Data section ▸
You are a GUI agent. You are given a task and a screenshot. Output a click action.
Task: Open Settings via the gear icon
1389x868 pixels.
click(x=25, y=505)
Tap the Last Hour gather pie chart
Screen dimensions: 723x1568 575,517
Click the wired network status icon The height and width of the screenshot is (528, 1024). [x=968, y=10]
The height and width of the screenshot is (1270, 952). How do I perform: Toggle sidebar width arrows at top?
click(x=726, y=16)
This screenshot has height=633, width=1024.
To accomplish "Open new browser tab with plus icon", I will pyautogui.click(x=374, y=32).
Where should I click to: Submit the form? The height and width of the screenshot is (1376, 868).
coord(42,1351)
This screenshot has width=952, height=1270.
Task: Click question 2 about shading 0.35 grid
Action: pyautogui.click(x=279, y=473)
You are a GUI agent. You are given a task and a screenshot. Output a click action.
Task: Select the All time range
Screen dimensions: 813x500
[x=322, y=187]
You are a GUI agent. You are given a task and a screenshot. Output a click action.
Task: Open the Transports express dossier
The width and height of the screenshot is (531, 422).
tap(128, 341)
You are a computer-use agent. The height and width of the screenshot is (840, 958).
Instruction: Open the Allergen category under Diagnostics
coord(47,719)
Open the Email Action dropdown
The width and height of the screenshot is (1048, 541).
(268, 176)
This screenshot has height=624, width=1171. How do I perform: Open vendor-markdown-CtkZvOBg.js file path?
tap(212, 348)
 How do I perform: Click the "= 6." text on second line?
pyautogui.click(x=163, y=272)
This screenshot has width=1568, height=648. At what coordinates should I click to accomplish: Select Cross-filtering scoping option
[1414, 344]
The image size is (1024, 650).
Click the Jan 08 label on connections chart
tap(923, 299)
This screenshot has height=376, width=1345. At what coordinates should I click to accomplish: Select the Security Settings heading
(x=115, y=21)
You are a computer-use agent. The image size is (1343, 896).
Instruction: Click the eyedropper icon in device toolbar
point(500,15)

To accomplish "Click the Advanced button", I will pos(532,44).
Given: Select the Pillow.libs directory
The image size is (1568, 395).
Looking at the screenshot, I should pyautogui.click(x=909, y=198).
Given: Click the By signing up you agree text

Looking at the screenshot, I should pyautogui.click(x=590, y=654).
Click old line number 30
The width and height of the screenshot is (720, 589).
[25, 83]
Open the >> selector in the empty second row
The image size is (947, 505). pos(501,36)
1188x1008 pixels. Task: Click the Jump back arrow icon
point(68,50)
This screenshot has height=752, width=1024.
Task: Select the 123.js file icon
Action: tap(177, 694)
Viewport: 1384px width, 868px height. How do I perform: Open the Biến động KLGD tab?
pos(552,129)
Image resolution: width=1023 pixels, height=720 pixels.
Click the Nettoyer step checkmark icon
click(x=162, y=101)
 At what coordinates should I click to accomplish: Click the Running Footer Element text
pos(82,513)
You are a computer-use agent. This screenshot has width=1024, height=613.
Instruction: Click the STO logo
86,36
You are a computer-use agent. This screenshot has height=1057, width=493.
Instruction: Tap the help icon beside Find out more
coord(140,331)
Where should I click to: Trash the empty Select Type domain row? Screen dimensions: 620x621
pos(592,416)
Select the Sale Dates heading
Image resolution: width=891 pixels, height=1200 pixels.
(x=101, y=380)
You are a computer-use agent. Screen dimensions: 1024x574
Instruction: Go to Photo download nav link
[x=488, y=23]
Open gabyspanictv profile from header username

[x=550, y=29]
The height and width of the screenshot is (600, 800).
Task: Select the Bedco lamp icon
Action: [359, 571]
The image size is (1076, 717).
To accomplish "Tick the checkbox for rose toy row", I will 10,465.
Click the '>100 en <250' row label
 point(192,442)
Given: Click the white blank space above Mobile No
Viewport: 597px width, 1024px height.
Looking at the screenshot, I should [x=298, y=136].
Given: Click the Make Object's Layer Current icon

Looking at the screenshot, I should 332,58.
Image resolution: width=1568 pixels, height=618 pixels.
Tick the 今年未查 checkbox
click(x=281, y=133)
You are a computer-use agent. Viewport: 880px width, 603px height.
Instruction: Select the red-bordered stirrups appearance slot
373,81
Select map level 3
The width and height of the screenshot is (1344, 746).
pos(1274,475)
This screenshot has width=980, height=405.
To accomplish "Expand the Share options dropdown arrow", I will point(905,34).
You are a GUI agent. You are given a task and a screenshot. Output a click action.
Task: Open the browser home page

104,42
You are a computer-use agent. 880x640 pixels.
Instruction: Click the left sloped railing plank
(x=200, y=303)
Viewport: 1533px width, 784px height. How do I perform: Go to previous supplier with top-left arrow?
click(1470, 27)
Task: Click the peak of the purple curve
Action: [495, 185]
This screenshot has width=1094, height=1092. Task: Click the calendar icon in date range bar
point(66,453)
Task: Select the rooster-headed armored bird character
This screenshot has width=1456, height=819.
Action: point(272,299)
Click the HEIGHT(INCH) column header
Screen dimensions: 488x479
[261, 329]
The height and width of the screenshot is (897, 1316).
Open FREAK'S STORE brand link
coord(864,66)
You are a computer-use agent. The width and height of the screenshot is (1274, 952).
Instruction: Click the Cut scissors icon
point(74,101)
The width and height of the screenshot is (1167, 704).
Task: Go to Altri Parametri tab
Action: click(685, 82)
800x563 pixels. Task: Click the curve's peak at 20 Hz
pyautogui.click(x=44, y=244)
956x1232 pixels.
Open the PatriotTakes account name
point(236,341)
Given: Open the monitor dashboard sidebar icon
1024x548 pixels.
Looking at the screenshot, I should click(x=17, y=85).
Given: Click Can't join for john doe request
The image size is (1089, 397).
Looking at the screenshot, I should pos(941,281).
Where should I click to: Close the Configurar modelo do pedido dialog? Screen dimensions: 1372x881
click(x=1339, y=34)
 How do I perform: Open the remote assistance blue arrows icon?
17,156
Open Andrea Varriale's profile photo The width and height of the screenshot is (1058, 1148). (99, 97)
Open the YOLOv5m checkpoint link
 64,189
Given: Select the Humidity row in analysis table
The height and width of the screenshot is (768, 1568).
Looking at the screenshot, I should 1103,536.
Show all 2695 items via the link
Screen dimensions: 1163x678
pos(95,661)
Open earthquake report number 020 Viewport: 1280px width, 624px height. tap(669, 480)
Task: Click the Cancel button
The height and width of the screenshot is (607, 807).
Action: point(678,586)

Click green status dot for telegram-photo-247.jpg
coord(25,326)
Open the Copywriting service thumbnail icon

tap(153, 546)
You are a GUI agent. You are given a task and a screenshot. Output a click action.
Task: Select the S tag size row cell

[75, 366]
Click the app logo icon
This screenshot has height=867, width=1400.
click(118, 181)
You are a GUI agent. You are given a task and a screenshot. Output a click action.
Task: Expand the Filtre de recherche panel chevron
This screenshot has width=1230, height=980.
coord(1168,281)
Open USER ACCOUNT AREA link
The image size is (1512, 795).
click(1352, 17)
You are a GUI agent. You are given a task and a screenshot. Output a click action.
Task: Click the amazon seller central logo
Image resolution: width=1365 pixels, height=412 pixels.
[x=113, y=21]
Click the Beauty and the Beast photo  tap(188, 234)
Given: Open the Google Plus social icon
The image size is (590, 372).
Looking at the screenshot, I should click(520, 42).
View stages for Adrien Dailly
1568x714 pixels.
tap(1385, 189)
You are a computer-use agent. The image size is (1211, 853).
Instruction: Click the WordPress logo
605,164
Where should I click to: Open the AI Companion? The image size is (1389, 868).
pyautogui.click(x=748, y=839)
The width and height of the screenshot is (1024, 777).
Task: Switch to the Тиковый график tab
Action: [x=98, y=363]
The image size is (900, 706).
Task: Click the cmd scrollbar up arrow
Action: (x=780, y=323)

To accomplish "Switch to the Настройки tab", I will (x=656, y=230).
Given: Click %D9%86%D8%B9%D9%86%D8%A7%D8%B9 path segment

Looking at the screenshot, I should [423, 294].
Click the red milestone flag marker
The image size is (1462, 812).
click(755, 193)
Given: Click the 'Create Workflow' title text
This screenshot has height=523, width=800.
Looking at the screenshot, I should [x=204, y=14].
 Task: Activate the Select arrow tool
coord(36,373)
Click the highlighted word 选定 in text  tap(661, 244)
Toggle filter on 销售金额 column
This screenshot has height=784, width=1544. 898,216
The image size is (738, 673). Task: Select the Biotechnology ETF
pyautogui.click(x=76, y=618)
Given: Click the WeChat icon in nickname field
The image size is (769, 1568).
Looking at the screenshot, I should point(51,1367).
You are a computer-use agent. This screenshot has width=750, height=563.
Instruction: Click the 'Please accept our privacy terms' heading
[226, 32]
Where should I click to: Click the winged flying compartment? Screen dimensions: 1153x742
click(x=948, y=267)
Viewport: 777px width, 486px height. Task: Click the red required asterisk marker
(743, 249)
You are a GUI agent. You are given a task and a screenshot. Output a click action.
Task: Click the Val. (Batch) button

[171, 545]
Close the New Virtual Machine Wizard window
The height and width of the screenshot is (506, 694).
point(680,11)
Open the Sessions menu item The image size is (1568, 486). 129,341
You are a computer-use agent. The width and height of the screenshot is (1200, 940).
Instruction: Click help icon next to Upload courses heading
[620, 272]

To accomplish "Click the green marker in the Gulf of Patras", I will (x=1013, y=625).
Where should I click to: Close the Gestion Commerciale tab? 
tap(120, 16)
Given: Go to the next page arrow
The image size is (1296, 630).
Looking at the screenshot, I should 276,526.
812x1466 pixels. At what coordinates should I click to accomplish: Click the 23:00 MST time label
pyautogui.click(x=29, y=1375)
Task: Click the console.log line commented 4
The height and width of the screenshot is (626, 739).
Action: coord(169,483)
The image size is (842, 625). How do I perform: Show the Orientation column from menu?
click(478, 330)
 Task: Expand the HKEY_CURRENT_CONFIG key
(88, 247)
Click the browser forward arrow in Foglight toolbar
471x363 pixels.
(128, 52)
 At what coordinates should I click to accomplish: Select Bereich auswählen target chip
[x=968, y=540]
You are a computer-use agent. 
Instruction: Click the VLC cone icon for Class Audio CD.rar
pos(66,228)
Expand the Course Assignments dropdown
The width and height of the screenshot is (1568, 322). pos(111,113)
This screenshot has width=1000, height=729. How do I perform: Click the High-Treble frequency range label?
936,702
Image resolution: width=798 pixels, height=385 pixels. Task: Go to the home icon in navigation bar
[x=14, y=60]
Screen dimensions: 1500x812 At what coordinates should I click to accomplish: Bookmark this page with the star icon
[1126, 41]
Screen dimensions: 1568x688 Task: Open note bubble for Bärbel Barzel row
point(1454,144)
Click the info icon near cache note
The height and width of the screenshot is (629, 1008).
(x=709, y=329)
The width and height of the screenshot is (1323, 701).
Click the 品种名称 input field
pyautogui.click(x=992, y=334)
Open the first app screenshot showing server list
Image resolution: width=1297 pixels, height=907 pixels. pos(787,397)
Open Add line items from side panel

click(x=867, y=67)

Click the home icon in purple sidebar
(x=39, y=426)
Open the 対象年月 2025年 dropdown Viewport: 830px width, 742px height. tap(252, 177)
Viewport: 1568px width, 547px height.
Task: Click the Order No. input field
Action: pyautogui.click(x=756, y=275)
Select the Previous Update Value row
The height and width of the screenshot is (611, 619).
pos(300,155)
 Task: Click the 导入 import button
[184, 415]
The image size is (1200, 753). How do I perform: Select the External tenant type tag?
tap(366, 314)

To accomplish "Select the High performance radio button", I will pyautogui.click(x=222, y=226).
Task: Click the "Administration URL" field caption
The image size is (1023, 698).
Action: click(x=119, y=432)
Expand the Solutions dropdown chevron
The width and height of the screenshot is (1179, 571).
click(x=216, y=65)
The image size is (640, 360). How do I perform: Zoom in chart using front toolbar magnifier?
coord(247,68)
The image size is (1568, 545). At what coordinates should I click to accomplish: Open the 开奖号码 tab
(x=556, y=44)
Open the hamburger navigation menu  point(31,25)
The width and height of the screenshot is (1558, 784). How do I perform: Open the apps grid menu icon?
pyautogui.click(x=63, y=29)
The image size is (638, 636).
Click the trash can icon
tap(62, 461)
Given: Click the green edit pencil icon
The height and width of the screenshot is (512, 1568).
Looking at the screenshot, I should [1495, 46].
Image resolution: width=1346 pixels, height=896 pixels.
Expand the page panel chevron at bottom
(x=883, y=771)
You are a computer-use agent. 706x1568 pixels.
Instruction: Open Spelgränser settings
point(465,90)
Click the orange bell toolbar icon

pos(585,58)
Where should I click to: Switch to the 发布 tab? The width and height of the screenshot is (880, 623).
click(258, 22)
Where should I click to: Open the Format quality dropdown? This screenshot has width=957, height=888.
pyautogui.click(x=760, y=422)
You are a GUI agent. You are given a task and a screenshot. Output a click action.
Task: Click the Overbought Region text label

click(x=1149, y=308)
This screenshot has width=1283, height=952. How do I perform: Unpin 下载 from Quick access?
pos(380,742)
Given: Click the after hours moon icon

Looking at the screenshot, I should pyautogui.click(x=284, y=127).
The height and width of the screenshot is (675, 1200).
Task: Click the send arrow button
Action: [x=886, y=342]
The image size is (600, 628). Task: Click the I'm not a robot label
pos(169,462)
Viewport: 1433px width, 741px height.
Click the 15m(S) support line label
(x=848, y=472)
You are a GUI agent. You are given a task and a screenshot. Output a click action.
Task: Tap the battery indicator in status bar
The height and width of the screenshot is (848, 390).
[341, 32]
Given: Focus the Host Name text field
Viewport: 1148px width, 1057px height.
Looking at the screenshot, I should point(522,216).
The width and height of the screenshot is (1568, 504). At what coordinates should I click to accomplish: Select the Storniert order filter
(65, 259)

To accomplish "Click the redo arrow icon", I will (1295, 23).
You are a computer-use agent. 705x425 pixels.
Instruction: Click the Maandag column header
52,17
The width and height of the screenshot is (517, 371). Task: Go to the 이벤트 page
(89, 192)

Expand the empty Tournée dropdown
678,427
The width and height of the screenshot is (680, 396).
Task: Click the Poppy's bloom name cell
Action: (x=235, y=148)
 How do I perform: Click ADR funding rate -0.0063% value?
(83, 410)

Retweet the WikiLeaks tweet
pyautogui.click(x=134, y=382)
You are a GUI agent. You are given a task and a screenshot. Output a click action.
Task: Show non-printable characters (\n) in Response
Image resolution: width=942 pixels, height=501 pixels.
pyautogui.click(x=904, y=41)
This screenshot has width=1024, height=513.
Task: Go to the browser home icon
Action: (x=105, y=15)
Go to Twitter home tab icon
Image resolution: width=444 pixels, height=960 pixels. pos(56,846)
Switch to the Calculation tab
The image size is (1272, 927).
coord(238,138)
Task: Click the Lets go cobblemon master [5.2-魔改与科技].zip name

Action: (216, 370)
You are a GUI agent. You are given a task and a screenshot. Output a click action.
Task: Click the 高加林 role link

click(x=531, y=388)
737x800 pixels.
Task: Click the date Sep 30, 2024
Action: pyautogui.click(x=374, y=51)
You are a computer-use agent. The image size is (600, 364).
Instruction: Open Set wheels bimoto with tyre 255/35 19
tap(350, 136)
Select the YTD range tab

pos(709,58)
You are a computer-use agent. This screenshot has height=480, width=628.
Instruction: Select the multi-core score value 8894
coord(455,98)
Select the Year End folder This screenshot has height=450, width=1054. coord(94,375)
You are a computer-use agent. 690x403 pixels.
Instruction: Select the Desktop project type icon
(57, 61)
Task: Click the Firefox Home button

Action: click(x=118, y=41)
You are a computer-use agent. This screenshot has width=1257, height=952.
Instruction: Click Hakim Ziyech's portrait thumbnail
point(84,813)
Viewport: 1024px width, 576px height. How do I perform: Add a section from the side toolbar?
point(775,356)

Your assignment ▸ Please transcribe, exactly and with nothing added, the lines from the first line of the material above through the line that contains "Click the wired".

Written solution ▸
You are a GUI agent. You are given a task and a screenshot. Output a click action.
Task: Open Settings via the gear icon
1389x868 pixels.
click(x=25, y=505)
Tap the Last Hour gather pie chart
Screen dimensions: 723x1568 575,517
Click the wired network status icon The height and width of the screenshot is (528, 1024). [x=968, y=10]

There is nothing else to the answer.